For a backpatch helper (in case we need this elsewhere) we just copy HERE:

;;;;;;;;;;;;;;;;;;;;;;;;;;;;;;;;;;;;;;;;;;
;; backpatch helper
cc_backpatch:
    PUSH ELM
    LDELM [@CC_HERE]
    STELM [FLD]
    POP ELM
    RET

adding while

Once we have back-patching and the expression machinery, every new control flow construct is just a new arrangement of jumps. for would be the same. The mantra is “All loops are possible with goto” (See: |more loops from the SD-8516 User's Guide).

Functions and Pointers

To make a long story short I started to feel the pain of a 16 bit symbol table as I had already done a significant amount of work and I was in no mood to rewrite all the code to make it 24 or 32 bits.

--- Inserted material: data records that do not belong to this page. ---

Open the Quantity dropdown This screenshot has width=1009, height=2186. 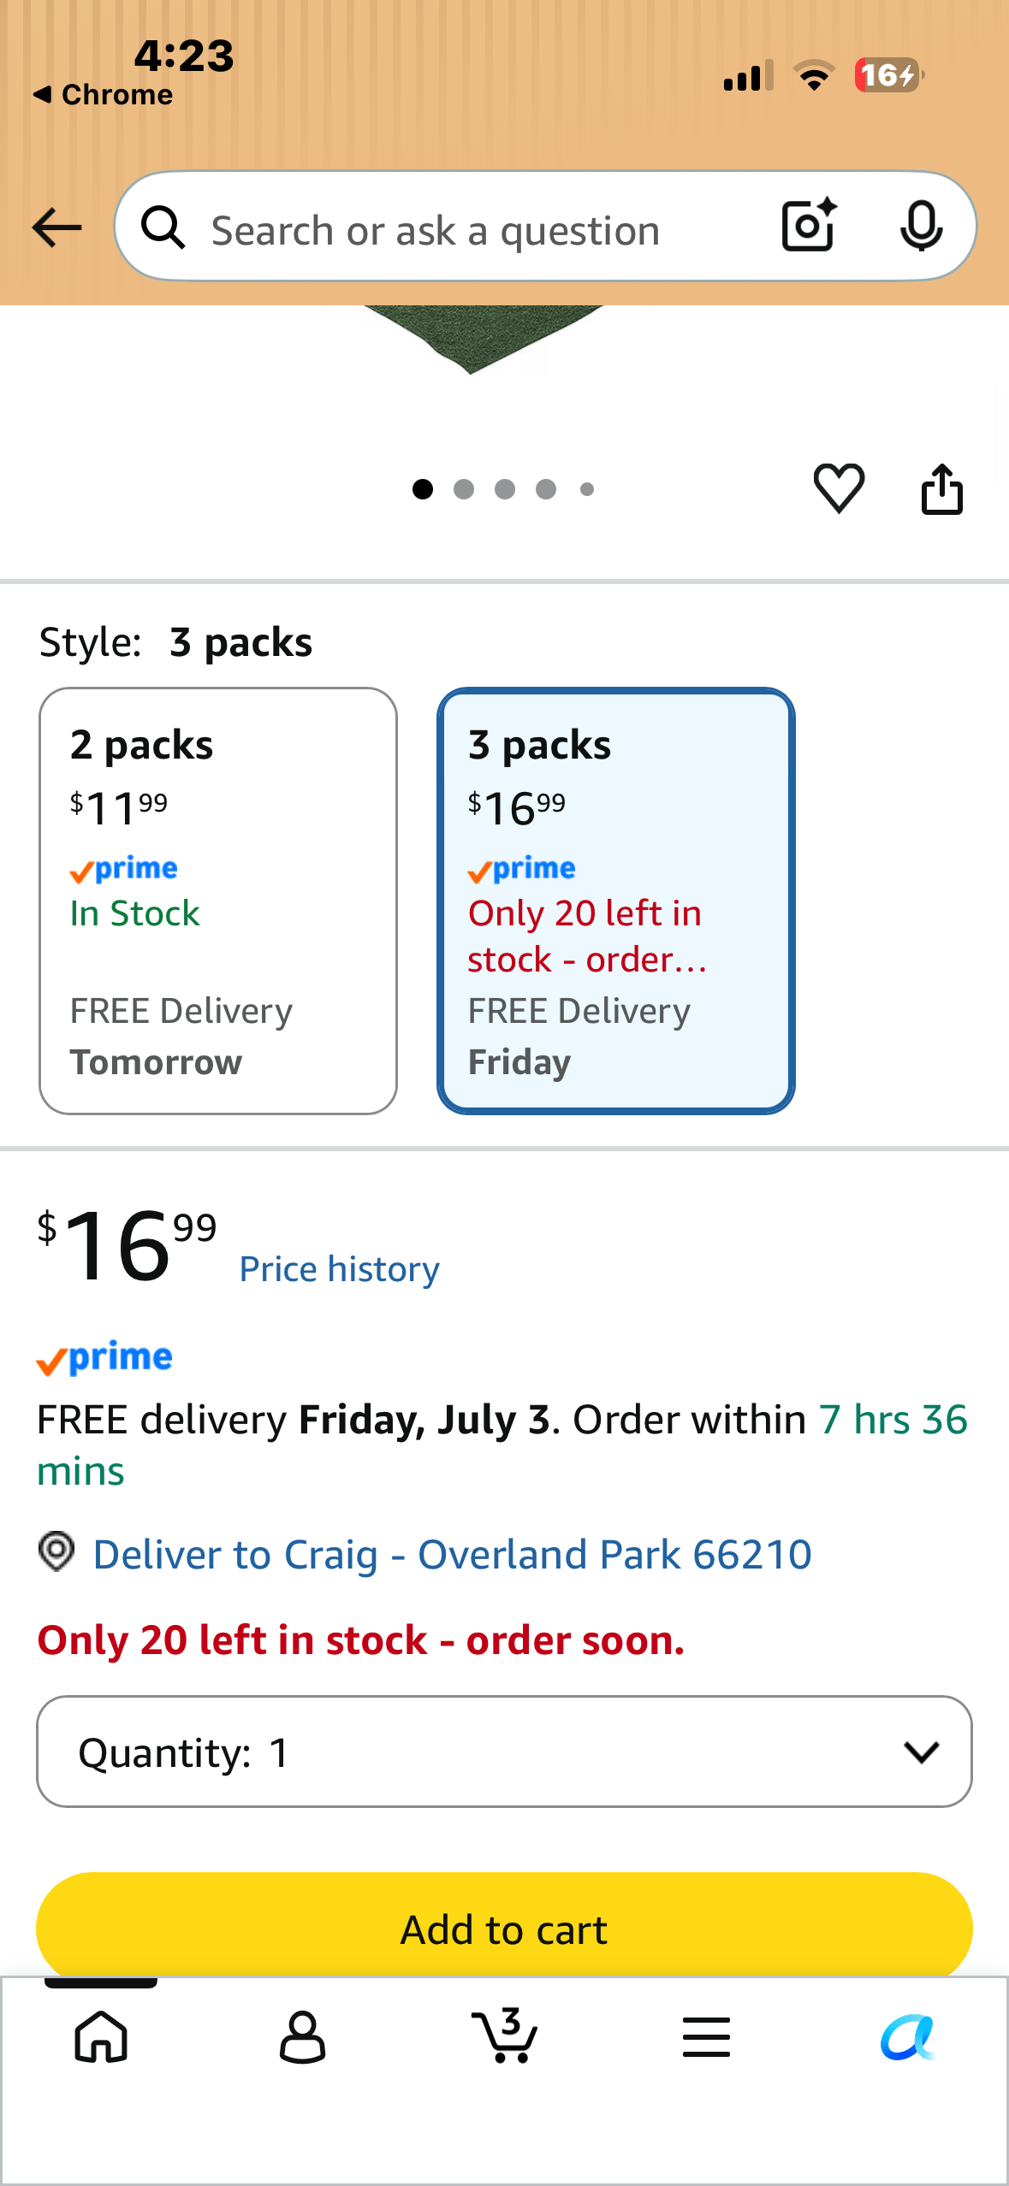coord(504,1752)
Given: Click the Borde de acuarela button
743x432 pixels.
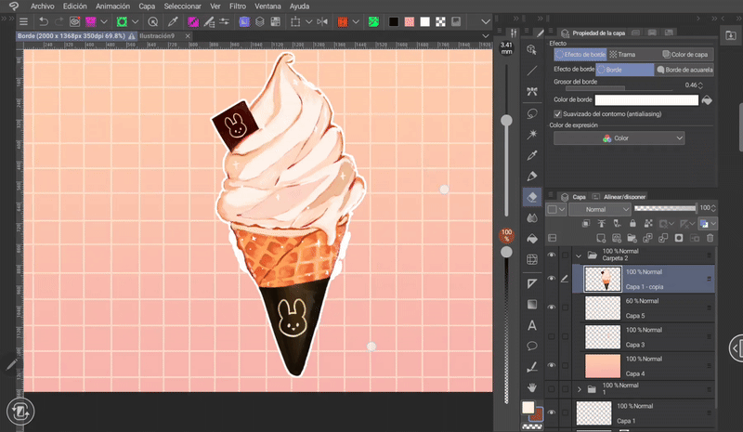Looking at the screenshot, I should point(686,70).
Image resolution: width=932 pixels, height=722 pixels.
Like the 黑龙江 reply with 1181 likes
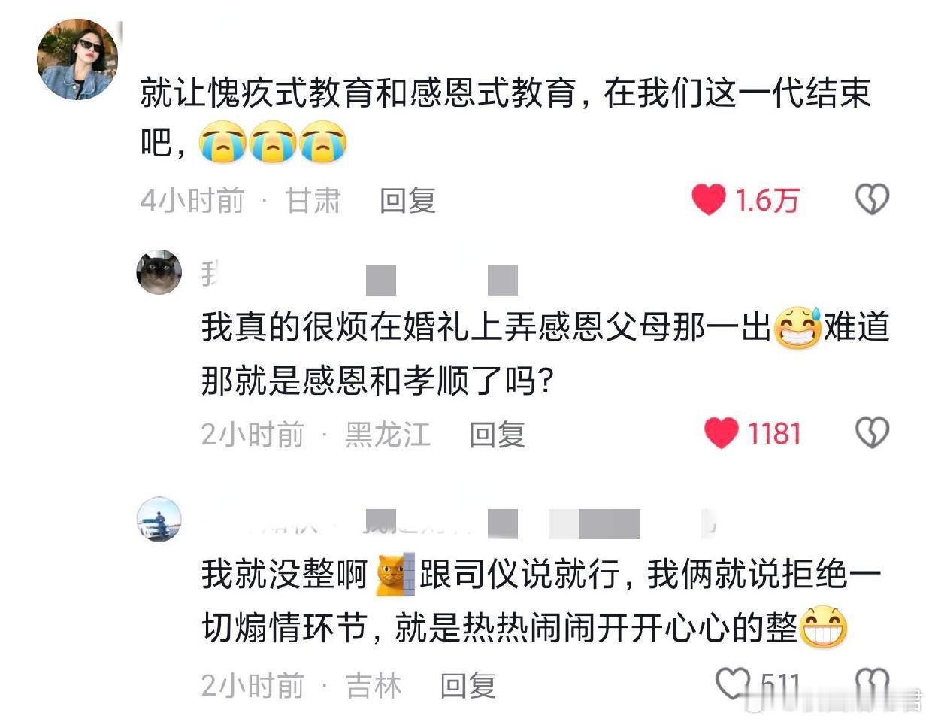click(721, 433)

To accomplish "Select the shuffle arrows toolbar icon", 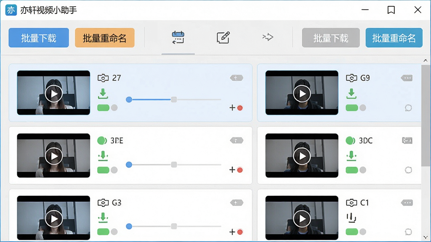I will (267, 37).

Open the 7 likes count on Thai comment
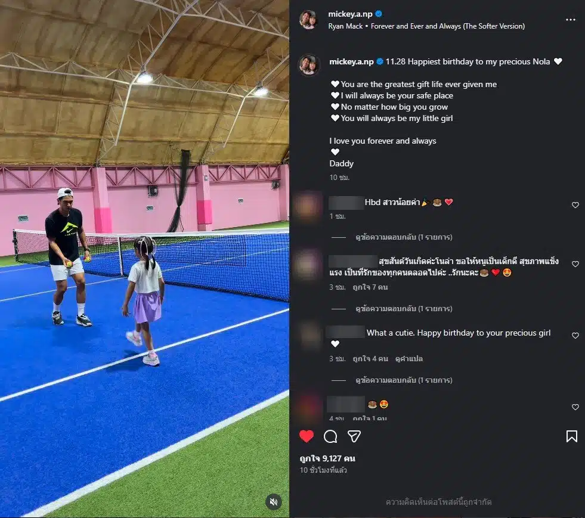coord(370,287)
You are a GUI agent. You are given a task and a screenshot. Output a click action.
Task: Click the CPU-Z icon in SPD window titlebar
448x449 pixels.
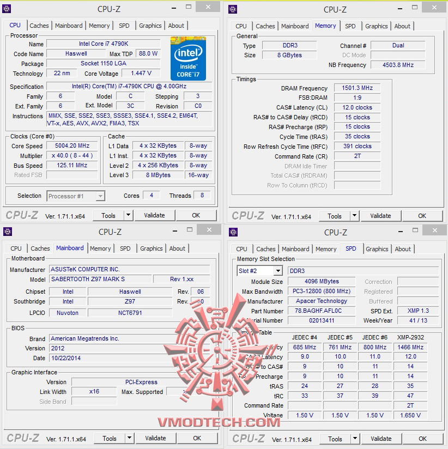tap(233, 232)
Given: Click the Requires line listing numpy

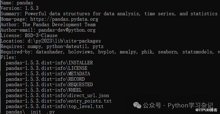Looking at the screenshot, I should pos(52,46).
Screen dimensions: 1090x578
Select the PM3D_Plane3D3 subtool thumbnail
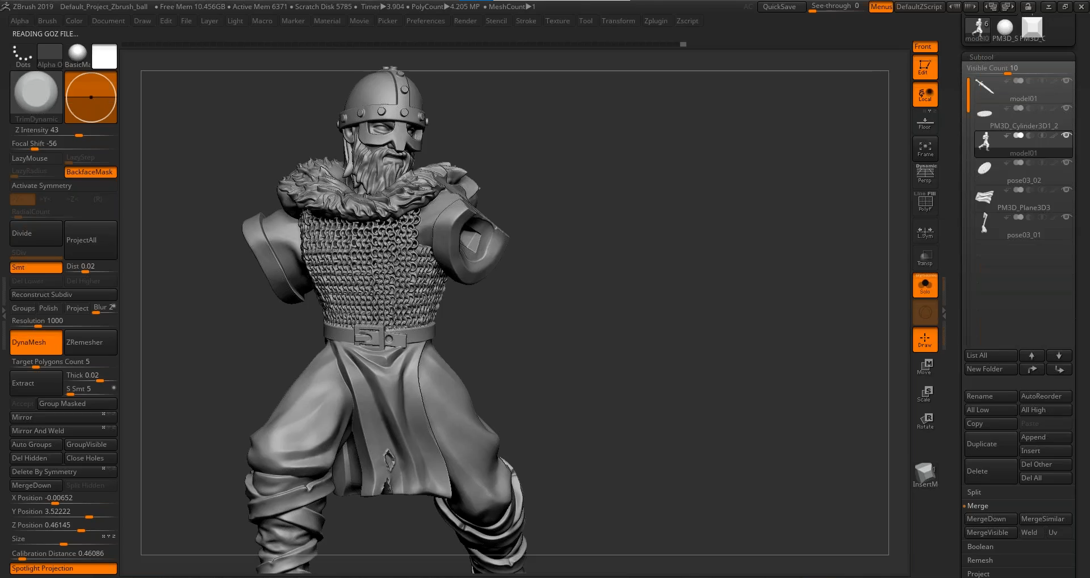click(984, 197)
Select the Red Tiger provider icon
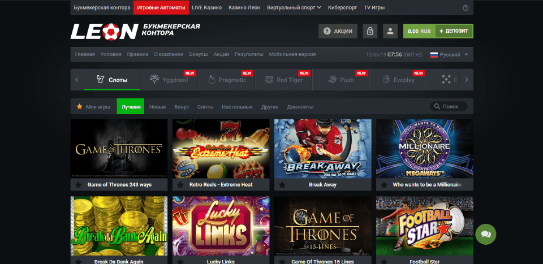The height and width of the screenshot is (264, 543). tap(269, 80)
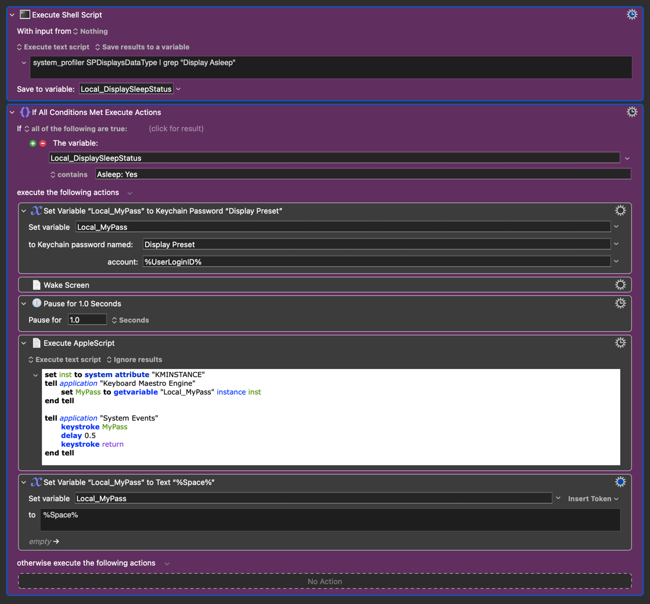This screenshot has width=650, height=604.
Task: Click the red minus remove-condition button
Action: (x=43, y=143)
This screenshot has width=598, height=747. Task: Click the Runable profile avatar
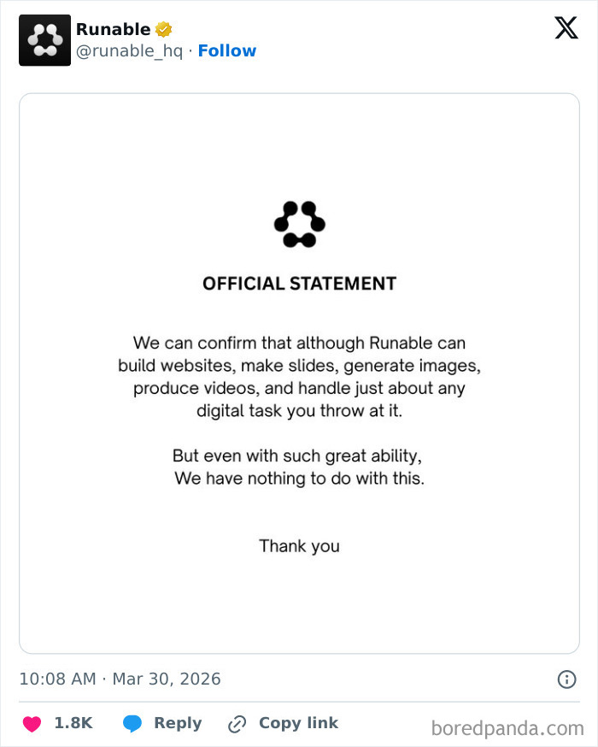tap(44, 39)
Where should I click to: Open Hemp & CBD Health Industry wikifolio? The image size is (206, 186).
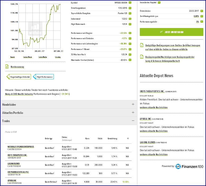point(19,94)
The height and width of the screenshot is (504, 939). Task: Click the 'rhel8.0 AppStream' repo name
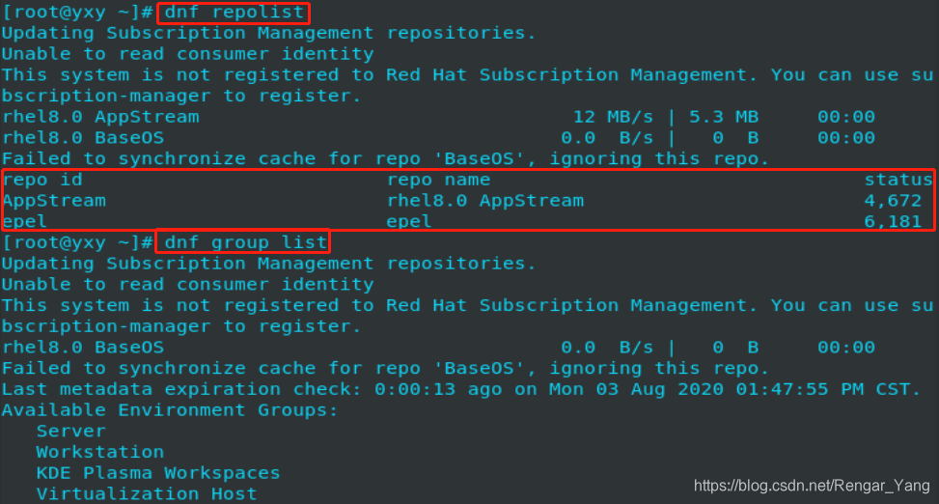coord(485,200)
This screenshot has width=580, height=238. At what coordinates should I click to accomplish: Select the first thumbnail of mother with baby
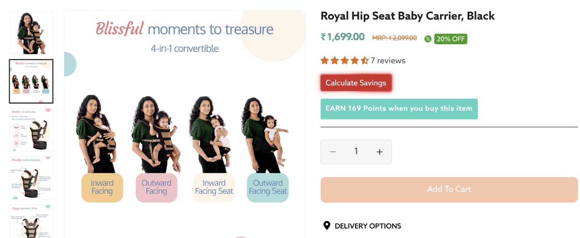coord(31,33)
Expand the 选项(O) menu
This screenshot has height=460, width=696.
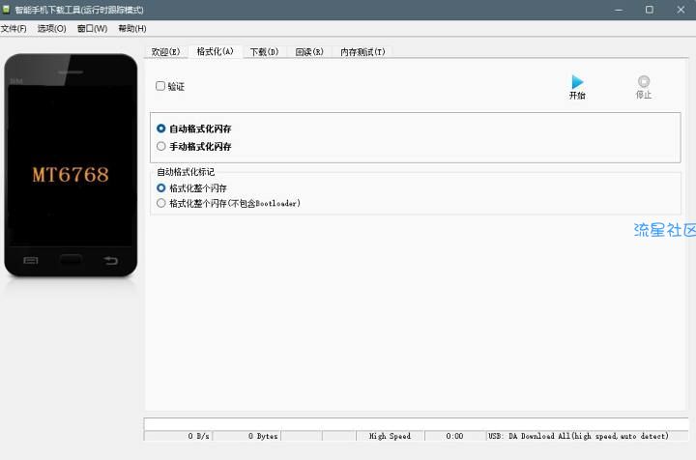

I was having significant issues because the word size is 16 bits but pointers are 24 bits.

So I came up with the brilliant idea of just making everything in bank 0.

Final Boss: Strings

Strings were the final boss. I am still working on them, kind of. Just fixed some errors this morning.

Adding strings was easy after char *. Same process: add TOK_CHAR. cc_kw_char. etc. It was the usual suspects for bugs again too. The usual pointer clobber bugs.

Jumping past strings

The key is to jump past the string. The data lives inside the code.

  char *s = "Hello";

When we emit the code here we will add a jmp, insert the string, then set s to the address of the string. This will allow us to reference the string like an array (s[6]) and so forth. Buffer overflows! Ahh so that's where this stuff comes from.

  s[6] = 133; call opcode; now we're in business!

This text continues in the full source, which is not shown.